Miliband turns Brownite

Well done David Miliband, for writing an article in the Guardian that is free of wonkery and abstractions. Miliband deserves applause for being the first Labour leadership contender to address public spending cuts with reasoned analysis, not ideological retorts. Also, he is right to urge George Osborne not to sell the public stakes in RBS and Lloyds at a bargain price. But his central thesis merits censure. He perverts recent history to fit an avowedly left-wing analysis of public spending. Miliband writes:

‘Let’s take the deficit argument head on. We need to remember what the Tories want the country to forget: it was falling tax receipts – not rising spending – that primarily caused the deficit to rise. We would not be in this position if there had not been a global economic meltdown.’

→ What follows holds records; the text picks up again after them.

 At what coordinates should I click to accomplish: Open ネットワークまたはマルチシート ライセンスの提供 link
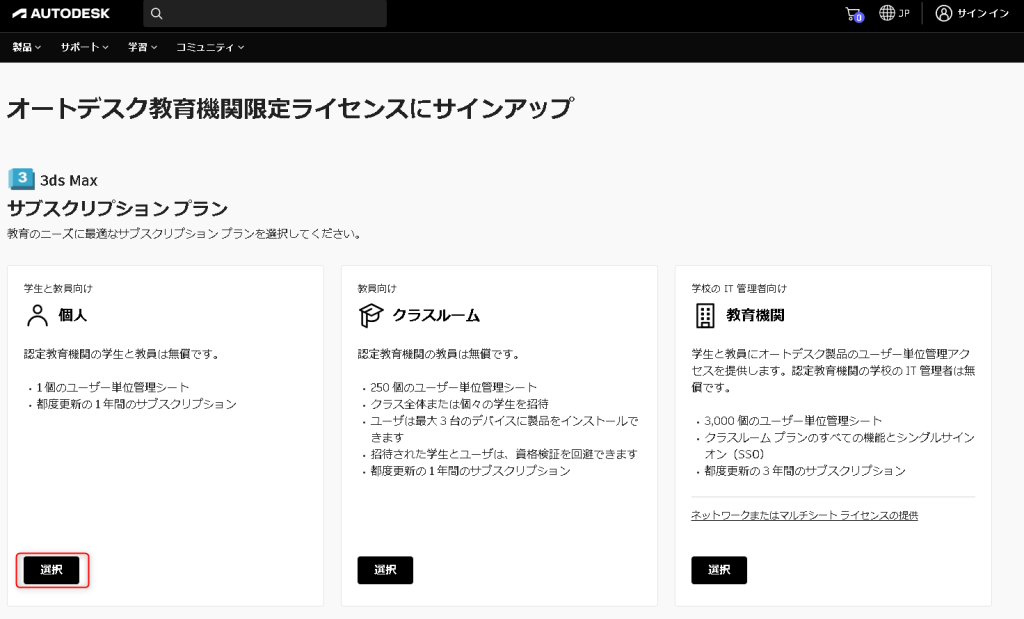point(804,515)
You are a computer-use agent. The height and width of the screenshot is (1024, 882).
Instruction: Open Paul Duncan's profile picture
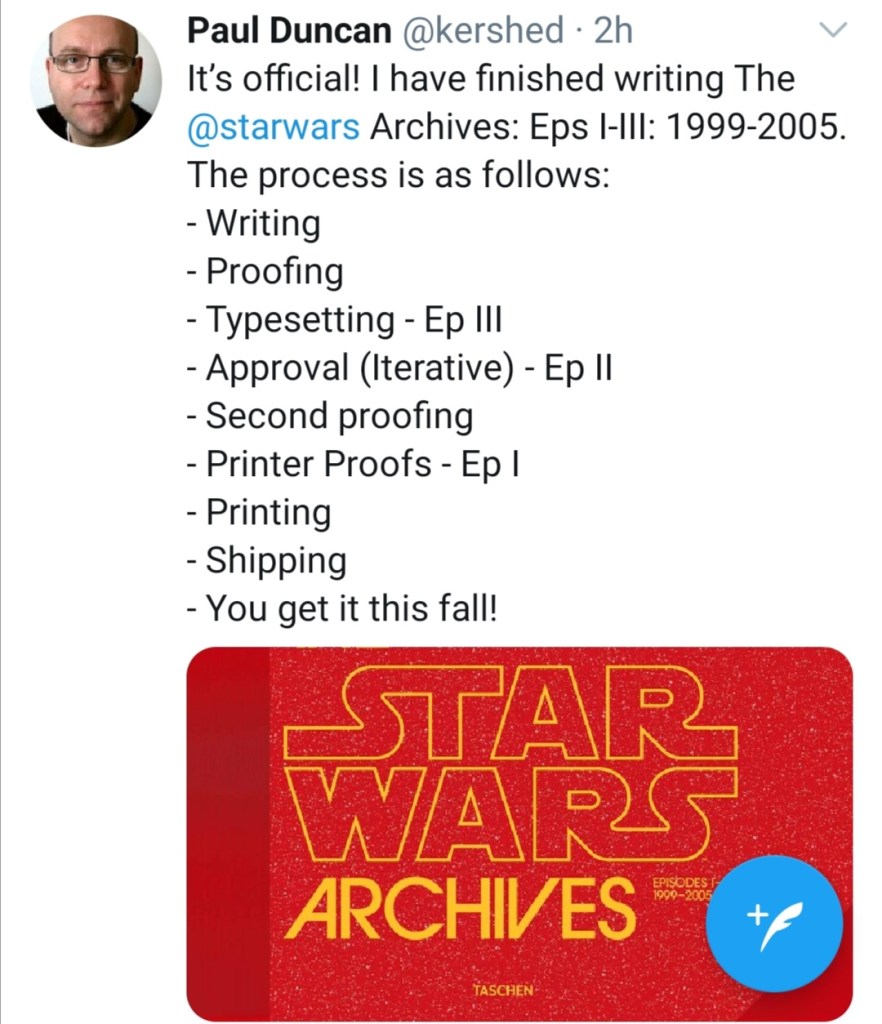pos(96,80)
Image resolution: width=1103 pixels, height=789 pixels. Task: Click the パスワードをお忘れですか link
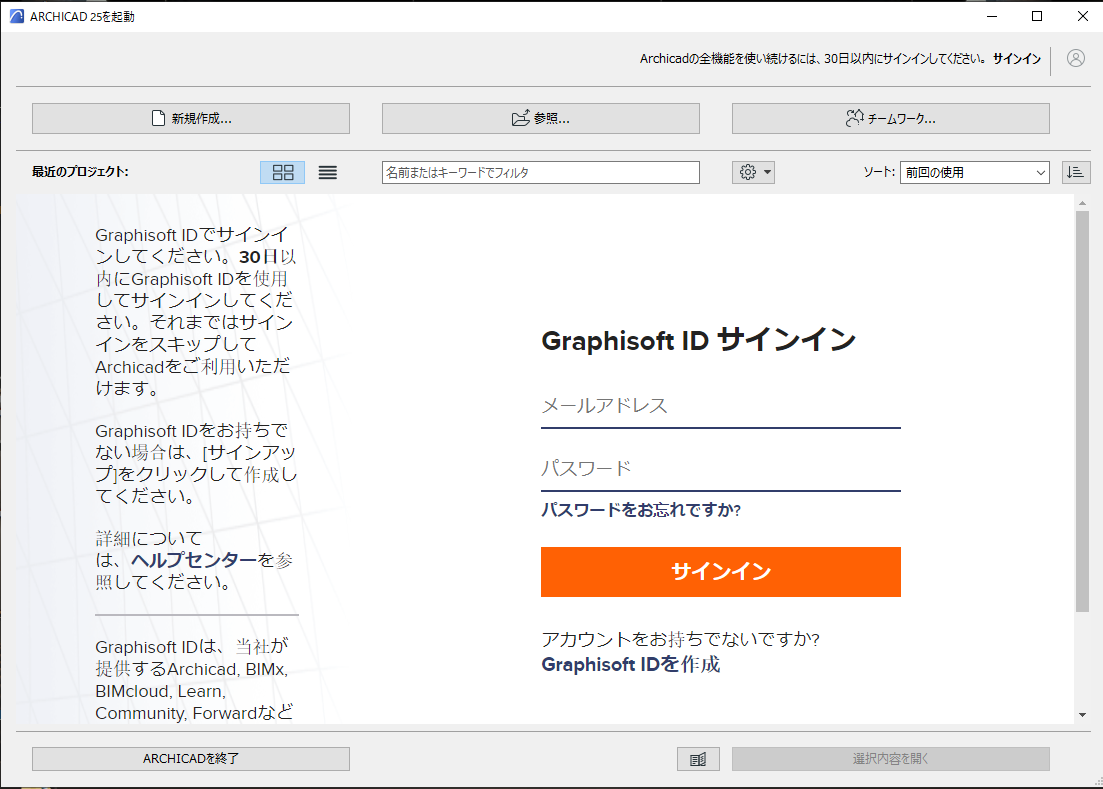coord(641,510)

The deficit long pre-existed falling tax receipts and global economic meltdown. Gordon Brown predicted that borrowing would fall in 2005-06 from £39bn to £36bn. What actually transpired was an overspend of £32bn. At the beginning of 2008, the deficit had risen to £43.6bn. This, as the table below (click to enlarge) illustrates came during a sustained period of growing tax receipts.

There is a structural deficit, the direct result of 10 years of fiscal irresponsibility and unsustainable spending. Global financial meltdown was a significant but late contributing factor to the deficit’s growth.

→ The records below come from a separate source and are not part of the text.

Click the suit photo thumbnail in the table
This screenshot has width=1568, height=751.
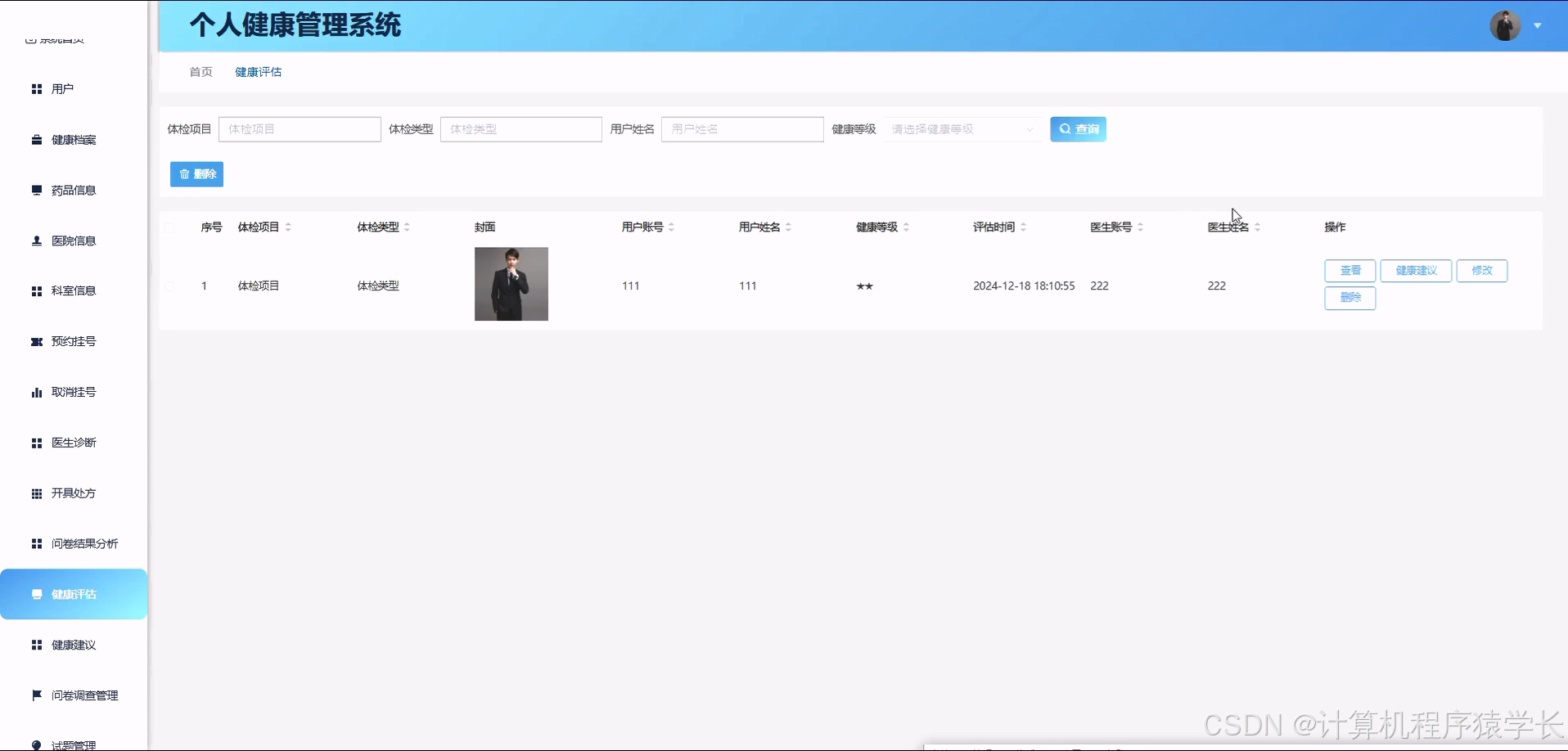pyautogui.click(x=511, y=284)

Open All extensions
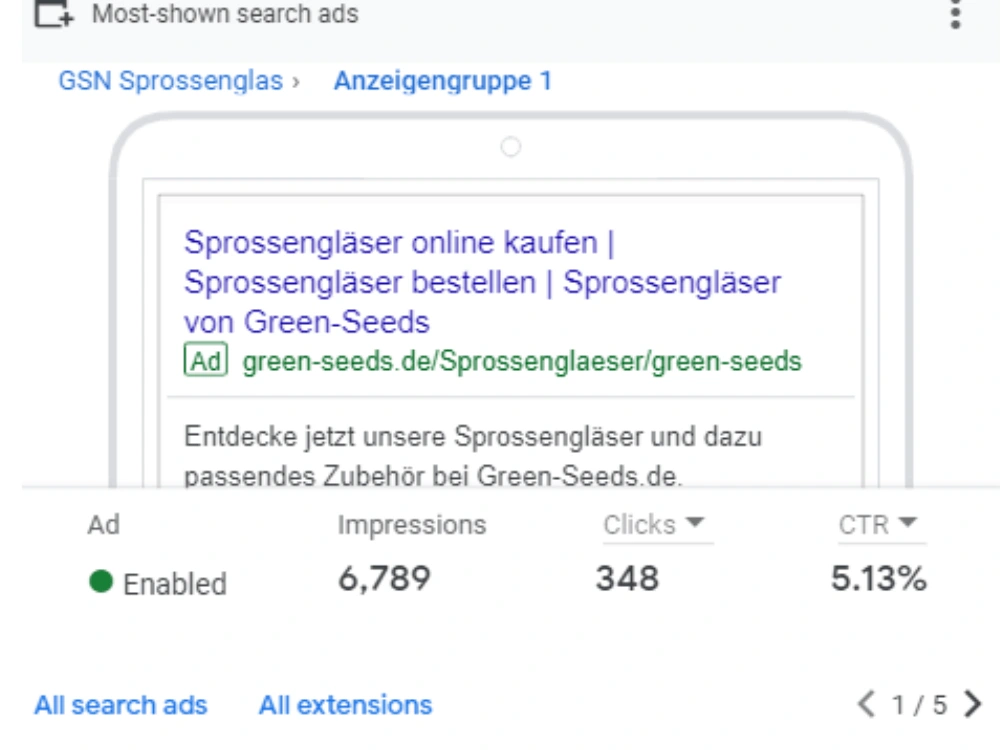pyautogui.click(x=345, y=705)
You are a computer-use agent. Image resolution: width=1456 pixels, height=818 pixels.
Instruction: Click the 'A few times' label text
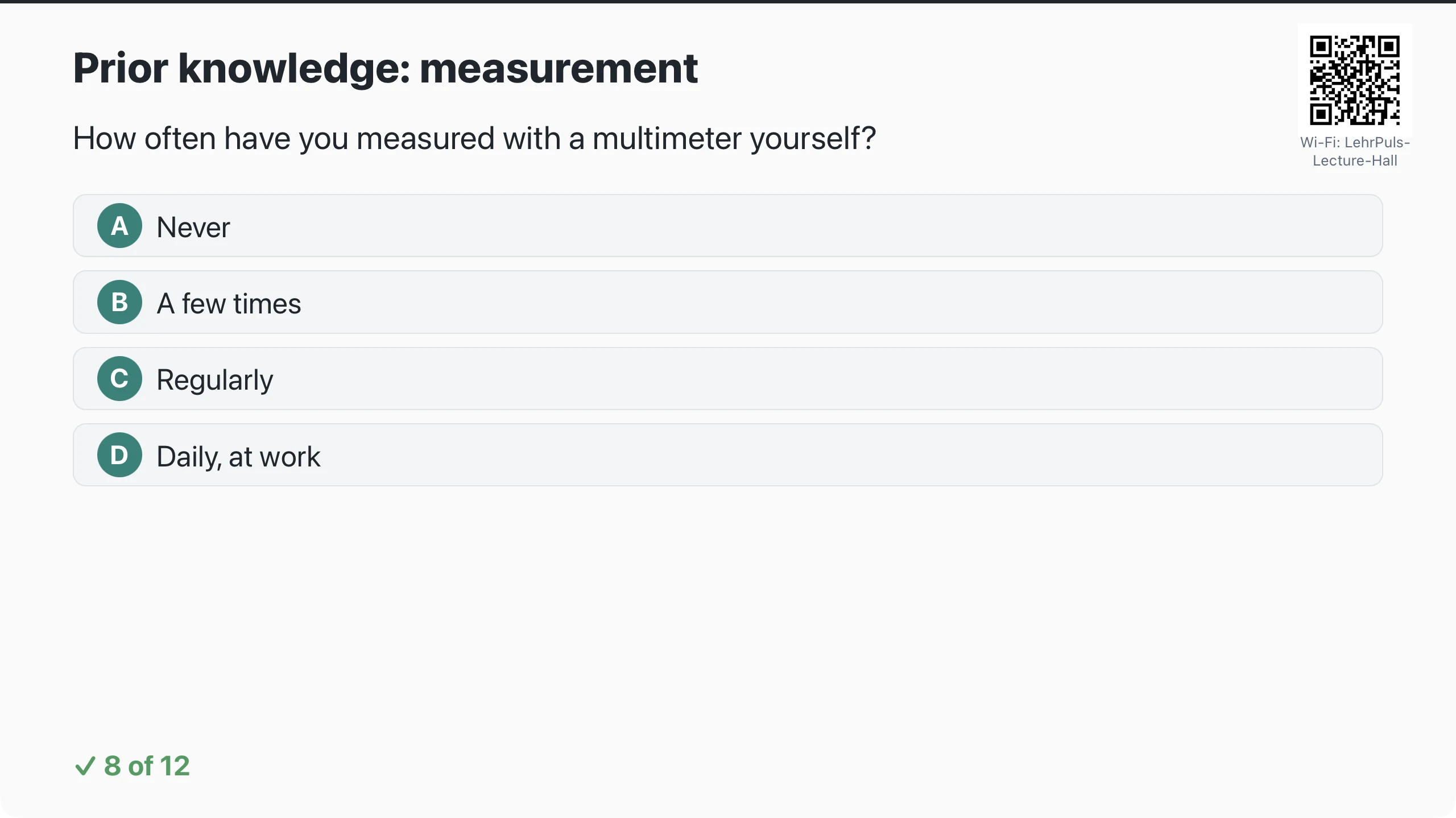pos(229,304)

Miliband’s article is an obvious pitch to the left, his hand forced by the rise of Diane Abbott and the resurgence of Ed Balls and Ed Miliband. David Miliband now argues that Labour can only oppose the Tories if it defends its record in government – all that ‘record investment’.  Such an analysis explicitly condones the financial policy that ushered Britain into this mess. There’s nothing substantively new about Miliband’s analysis; it’s profoundly Brownite, and it assumes that all spending is objectively ‘good’.

There is a debate to be had about the depth of cuts, but Miliband’s stance (and that of his rivals for the leadership) should be discarded. The last three years prove that overspending and debt are ruinous. Ultimately, borrowing is restricted by means.